GABRIEL SABRAFIN
El segundo capítulo de la serie «Zona roja» dedicado a Balears se
ocupa, salvo una corta referencia a Eivissa, de lo ocurrido en
Mallorca en la etapa inmediatamente posterior al frustrado
desembarco republicano, explicado profusamente en la primera
entrega. El reportaje contempla al mismo tiempo la rápida expansión
del fascismo en Mallorca y la consiguiente represión de los
republicanos. En ambas tuvo mucho que ver un personaje siniestro,
enviado personalmente por Mussolini que, sin embargo, lo relevó
cuatro mees después.
El día 26 de agosto del 36, un hidroavión italiano ameriza en la bahía de Palma y de él desciende el conde Aldo Rossi presentándose con la graduación de general aunque, según escribió Bernanos, ni era conde, ni general, ni Rossi. En realidad se trataba de Arconovaldo Bonacorsi, un abogado de 38 años con unas dotes histriónicas sólo comparables a su avidez sexual y a la sed de sangre, ambas insaciables. Con cincuenta falangistas, elegidos entre las familias acomodadas, organiza su guardia pretoriana que bautiza como «dragones de la muerte» y marcha a Porto Cristo donde aún combatían los milicianos de Bayo. «Iba cubierto de armas y daba miedo» -afirma un viejo falangista entrevistado- y sus consignas eran muy claras: no hacer prisioneros; todos muertos. Las imágenes de época se complementan con otras actuales donde se muestra un aparcamiento, bajo cuyo asfalto está la fosa común que contiene los restos de aquellas víctimas.
Desfiles interminables, actos multitudinarios, grandilocuencia, mítines y proclamas, efectuados siempre según la parafernalia fascista, son secundados por auténticas multitudes hipnotizadas ante el «héroe» que se definía como «un fascista venido voluntariamente para poner mi mente y mi brazo al servicio de España». Las imágenes de «Zona roja» son del todo elocuentes. Como evocadora resulta la visión, en blanco y negro, del antiguo Hotel Mediterráneo, al borde del mar, donde Rossi instaló su residencia y cuartel general.
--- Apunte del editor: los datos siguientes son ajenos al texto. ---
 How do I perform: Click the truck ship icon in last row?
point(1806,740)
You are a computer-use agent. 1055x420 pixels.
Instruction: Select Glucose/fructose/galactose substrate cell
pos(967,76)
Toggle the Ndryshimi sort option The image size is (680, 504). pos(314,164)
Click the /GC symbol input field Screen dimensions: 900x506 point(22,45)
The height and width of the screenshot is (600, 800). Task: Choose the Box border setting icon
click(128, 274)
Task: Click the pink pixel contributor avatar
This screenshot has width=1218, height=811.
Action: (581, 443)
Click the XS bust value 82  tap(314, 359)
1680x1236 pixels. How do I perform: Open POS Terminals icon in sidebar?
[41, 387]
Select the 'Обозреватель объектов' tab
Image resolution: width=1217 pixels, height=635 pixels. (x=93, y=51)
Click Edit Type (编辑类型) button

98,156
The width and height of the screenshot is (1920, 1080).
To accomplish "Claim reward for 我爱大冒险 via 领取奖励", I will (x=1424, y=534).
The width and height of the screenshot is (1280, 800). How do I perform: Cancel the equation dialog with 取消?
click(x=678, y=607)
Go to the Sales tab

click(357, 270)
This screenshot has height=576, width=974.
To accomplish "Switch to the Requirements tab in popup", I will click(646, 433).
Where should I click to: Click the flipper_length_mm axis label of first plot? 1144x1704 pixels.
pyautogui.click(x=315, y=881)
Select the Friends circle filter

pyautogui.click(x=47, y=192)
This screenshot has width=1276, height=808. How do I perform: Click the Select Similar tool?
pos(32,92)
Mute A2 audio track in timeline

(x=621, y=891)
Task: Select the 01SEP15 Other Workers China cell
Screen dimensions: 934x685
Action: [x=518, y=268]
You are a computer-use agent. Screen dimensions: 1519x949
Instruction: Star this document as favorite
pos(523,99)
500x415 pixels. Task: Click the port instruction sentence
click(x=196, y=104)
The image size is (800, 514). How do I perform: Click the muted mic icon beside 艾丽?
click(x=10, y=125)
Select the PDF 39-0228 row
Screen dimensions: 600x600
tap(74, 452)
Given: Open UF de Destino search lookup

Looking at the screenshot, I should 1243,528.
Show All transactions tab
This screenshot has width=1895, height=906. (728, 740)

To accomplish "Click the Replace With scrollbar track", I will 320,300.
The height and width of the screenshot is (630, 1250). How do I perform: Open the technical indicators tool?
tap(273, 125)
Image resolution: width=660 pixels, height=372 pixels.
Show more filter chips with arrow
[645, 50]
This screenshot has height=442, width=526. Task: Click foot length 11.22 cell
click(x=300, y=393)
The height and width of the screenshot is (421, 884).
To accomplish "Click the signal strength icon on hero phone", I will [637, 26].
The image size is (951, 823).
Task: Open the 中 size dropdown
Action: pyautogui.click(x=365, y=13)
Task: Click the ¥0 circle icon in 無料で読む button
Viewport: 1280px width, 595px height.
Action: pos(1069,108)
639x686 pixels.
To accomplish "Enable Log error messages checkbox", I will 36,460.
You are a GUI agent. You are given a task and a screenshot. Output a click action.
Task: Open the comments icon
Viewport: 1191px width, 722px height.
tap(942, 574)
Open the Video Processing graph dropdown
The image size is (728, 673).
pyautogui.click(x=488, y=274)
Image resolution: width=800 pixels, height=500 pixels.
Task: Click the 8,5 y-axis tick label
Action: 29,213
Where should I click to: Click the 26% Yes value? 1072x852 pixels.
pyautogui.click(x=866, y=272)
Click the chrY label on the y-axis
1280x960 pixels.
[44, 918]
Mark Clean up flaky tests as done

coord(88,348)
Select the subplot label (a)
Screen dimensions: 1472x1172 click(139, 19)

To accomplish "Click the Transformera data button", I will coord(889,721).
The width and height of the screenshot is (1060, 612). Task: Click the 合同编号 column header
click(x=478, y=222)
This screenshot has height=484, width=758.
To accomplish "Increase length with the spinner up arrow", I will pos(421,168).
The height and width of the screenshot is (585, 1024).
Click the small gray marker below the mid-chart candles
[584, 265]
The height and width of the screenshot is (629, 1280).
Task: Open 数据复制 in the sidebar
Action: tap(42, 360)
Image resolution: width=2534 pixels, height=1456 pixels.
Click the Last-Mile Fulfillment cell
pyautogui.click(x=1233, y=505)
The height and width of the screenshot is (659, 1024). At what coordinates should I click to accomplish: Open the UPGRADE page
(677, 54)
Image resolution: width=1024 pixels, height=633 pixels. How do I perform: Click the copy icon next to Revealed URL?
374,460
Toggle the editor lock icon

Lógicamente, sin referencias de ningún testigo directo, el programa comenta las desenfrenadas fiestas con mujeres de la alta sociedad que, rendidas por el atractivo del italiano, acababan sometiéndose a sus caprichos sexuales saciados, si la dama no era suficientemente experta, por prostitutas profesionales de un burdel próximo. Como contrapunto, una anciana republicana comenta: «Nunca le encontré guapo ni atractivo. Ni a él, ni a ningún italiano». No compartieron este criterio algunas mallorquinas que, deseosas de casarse con un italiano o un alemán, estaban obligadas a presentar un certificado de limpieza de sangre. Rossi es mostrado -en pantalón corto o a caballo, haciendo el saludo romano y armado hasta los dientes- al frente de desfiles o concentraciones que provocan el delirio, a tenor de la banda sonora que acompaña a las imágenes. Hábil manipulador de estas últimas, dirigió y protagonizó filmaciones -el programa muestra algunos fragmentos- sobre el comportamiento de sus «dragones» en la lucha. Arengas, discuros con frases como «mataremos a madres, padres e hijos para que la semilla marxista no fructifique» traducidos a menudo por el sacerdote mallorquín que le acompañaba, arrancaban aplausos y vítores entre las gentes de Palma y de los pueblos que visitó en buen número. «Mallorca es de derechas», afirma en el reportaje un antiguo republicano, mientras un viejo falangista aclara: «Aquí sólo podías ser o de Falange o ruso». Una visión muy simplista de un problema ancestral.
Mientras tanto, los republicanos huían de Palma para refugiarse en el campo y escapar de ser encerrados en la prisión improvisada de Can Mir o, lo que era aún peor, de acabar en una cuneta con un tiro en la nuca o fusilado en el paredón del cementerio. Algunos lo consiguen y lo cuentan en el programa. Un trozo de pan, un pedazo de queso o algunas frutas del huerto eran -según palabras de uno de aquellos fugitivos- lo único que los payeses podían ofrecer para calmar la necesidad. En Can Mir no se comía mejor: judías al mediodía y boniatos hervidos y sin pelar, por la noche. Esta era la dieta para 6.000 reclusos, hacinados donde sólo cabían 2.000. Especialmente patéticas son las imágenes de niños, vestidos con indumentaria militar y desfilando con armas reales o simuladas. El episodio del hundimiento del crucero «Baleares», descrito por un superviviente, muestra imágenes de los llamados «flechas navales» a bordo del buque que, casi setenta años después, producen un sentimiento de incredulidad. Era la misma estética, la misma sinrazón seguida por el nazismo alemán o el fascio italiano: la manipulación de niños con fines vergonzosos.